What are the first six terms of the sequence defined by the recurrence relation a_n = 6a_{n-1} + 4a_{n-2}?

To find the first six terms of the sequence defined by the recurrence relation a_n = 6a_n-1 + 4a_n-2, we first need the initial conditions.
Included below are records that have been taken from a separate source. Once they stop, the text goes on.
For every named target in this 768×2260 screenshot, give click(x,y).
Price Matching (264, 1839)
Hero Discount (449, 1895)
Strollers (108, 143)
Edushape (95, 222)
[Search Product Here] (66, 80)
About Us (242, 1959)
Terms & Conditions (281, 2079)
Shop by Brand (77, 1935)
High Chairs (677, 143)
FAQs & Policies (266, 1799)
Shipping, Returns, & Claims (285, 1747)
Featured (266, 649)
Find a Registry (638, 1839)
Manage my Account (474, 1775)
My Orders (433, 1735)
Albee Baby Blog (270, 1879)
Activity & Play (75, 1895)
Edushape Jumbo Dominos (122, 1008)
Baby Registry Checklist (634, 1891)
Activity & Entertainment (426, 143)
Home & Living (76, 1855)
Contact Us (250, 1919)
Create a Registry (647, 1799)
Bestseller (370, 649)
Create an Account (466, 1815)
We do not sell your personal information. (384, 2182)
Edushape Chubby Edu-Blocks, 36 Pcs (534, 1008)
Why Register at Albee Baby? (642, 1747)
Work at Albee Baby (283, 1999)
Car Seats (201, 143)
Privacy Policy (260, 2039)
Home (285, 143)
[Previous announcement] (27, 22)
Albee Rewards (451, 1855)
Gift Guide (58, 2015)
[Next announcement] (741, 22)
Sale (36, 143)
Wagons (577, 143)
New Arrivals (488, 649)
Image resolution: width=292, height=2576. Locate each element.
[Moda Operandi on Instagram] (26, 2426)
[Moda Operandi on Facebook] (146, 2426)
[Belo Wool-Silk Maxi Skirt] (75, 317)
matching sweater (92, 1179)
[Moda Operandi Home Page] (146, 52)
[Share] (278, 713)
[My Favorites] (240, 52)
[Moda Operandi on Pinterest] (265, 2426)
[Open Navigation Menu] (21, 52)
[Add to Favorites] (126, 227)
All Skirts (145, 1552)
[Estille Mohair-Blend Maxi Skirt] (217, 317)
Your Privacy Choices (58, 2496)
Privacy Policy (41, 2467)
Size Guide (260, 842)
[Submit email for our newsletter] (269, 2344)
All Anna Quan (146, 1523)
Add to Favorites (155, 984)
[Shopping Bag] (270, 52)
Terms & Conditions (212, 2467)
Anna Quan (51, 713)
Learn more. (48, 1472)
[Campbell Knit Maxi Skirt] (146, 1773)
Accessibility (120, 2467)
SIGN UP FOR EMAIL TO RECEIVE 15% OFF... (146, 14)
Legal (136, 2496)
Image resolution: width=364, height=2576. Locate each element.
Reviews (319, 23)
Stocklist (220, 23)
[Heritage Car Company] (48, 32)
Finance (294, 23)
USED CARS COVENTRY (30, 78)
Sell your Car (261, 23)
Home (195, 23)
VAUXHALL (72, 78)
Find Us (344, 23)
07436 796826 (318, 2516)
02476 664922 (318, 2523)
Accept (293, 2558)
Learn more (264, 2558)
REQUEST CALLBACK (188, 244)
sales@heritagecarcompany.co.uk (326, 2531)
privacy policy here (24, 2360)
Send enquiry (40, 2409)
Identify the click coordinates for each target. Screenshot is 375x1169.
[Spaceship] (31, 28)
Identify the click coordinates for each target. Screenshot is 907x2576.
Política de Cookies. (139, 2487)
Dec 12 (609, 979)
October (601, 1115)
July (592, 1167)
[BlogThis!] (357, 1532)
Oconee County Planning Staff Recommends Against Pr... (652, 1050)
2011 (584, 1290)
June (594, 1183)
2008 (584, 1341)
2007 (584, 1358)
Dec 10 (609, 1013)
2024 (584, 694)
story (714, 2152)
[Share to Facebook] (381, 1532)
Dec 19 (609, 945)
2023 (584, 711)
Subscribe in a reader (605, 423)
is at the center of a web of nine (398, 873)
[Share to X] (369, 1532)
Let’s assume:

• a₀ = 0
• a₁ = 1

Now we can calculate the subsequent terms up to a₅:

1. Term 0: a₀ = 0
2. Term 1: a₁ = 1
3. Term 2: a₂ = 6a₁ + 4a₀ = 6(1) + 4(0) = 6
4. Term 3: a₃ = 6a₂ + 4a₁ = 6(6) + 4(1) = 36 + 4 = 40
5. Term 4: a₄ = 6a₃ + 4a₂ = 6(40) + 4(6) = 240 + 24 = 264
6. Term 5: a₅ = 6a₄ + 4a₃ = 6(264) + 4(40) = 1584 + 160 = 1744

Putting it all together, the first six terms of the sequence are:

• a₀ = 0
• a₁ = 1
• a₂ = 6
• a₃ = 40
• a₄ = 264
• a₅ = 1744

The first six terms are 0, 1, 6, 40, 264, 1744.